Our Future is Terrifying without Equality
Equality is not humanity’s cashmere bedsocks. It’s not a present. It’s a necessity
When I first started being serious about being a bleeding heart pinko liberal lefty right-on lover of women, gays, disableds, mentals, the working class, transsexuals and all the ethnics – apart from the Chinese, obviously. It’s difficult to trust them. They’re a cruel race. Or is that supposed to be the Japanese? I can never remember – I did it because it seemed to be the right thing. The polite thing.
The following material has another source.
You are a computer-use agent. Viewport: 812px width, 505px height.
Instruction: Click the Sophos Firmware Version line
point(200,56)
The noble thing.
“If we keep excluding people from society – and by ‘people’ I sometimes, ironically, mean me, because I am both working class and a woman – then this will make those people (which are sometimes, let’s not forget, me) sad,” the 13-year-old me would think, virtuously.
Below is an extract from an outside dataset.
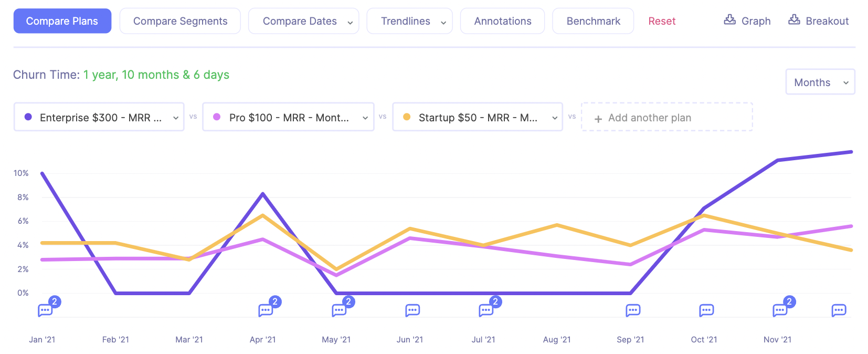Download the Breakout data export
The height and width of the screenshot is (354, 868).
[818, 21]
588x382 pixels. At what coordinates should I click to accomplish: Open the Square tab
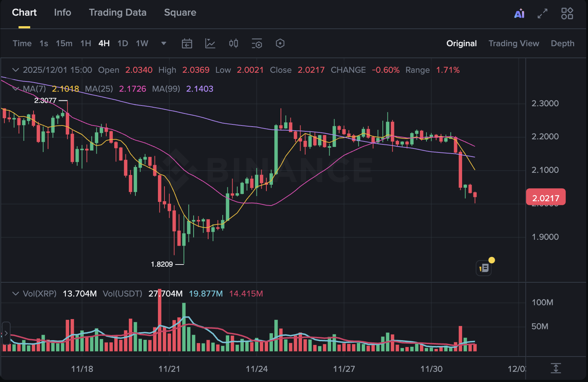coord(180,13)
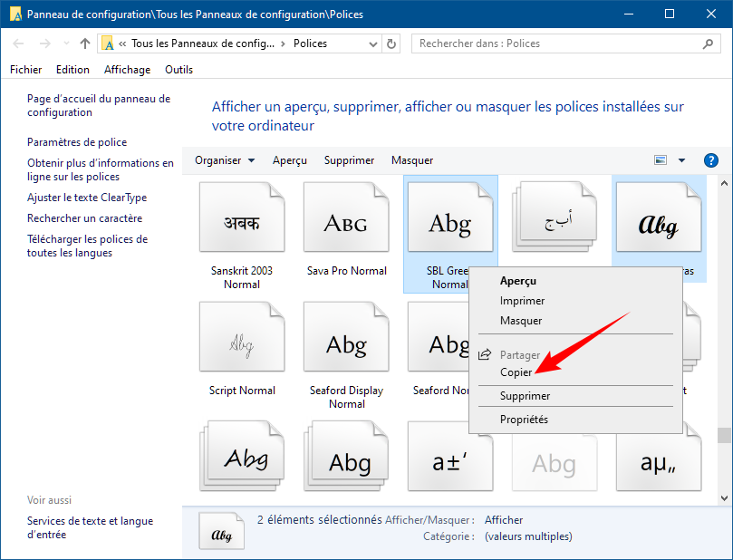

“Inequality, wherever it is, upsets people,” I would go on, indignantly. “Poor the immigrants in our area – having burning rags pushed through their letterboxes. And gays, having their love seen as a crime. I would cry if that happened to me. Like I sometimes cry about sexism meaning I’ll never be the Pope, and statistically being unlikely to become CEO of a FTSE 100 company. Society shouldn’t do things that makes people sad. Society needs to be lovely. Society needs to be kind and gentle – like a handsome prince. Why can’t we treat all the minorities to a smile, instead of a frown?”
And I carried on drawing my poster about oppression: an African child crying, and a fat white man wearing a crown and holding two bags of money, standing on top of her. The word “WHY????” was written underneath, in block capitals. I think it might even have had it twice. “WHY????” “WHY?!?!?!?!?” That’s how right on I was, in 1988.
Looking back now, and unpicking my undoubtedly good intentions, it’s interesting to see how I’d come to the right conclusion – but via the wrong reasoning. This idea of equality being the kind thing is rooted in the aristocracy’s noblesse oblige, stepped up a gear with middle-class Victorian philanthropy, and then finessed, via the hippies and The Guardian, into the 21st-century idea of being “right on”, and, for some reason, listening to Billy Bragg.
Currently, believing in societal equality suggests that you have made a moral, selfless decision to redistribute privilege. It is a decision to be good. A decision to be right. And therefore a decision, maybe, to be a bit smug.
However. The problem with proselytising for change on the basis of “good” and “right” is that – with the exception of murdering a child and stuffing it down a well, high on Triad heroin – most issues of morality are annoyingly subjective. There were a lot of people in Ku Klux Klan hoods who believed they were the good guys – even as the trees writhed with strange fruit.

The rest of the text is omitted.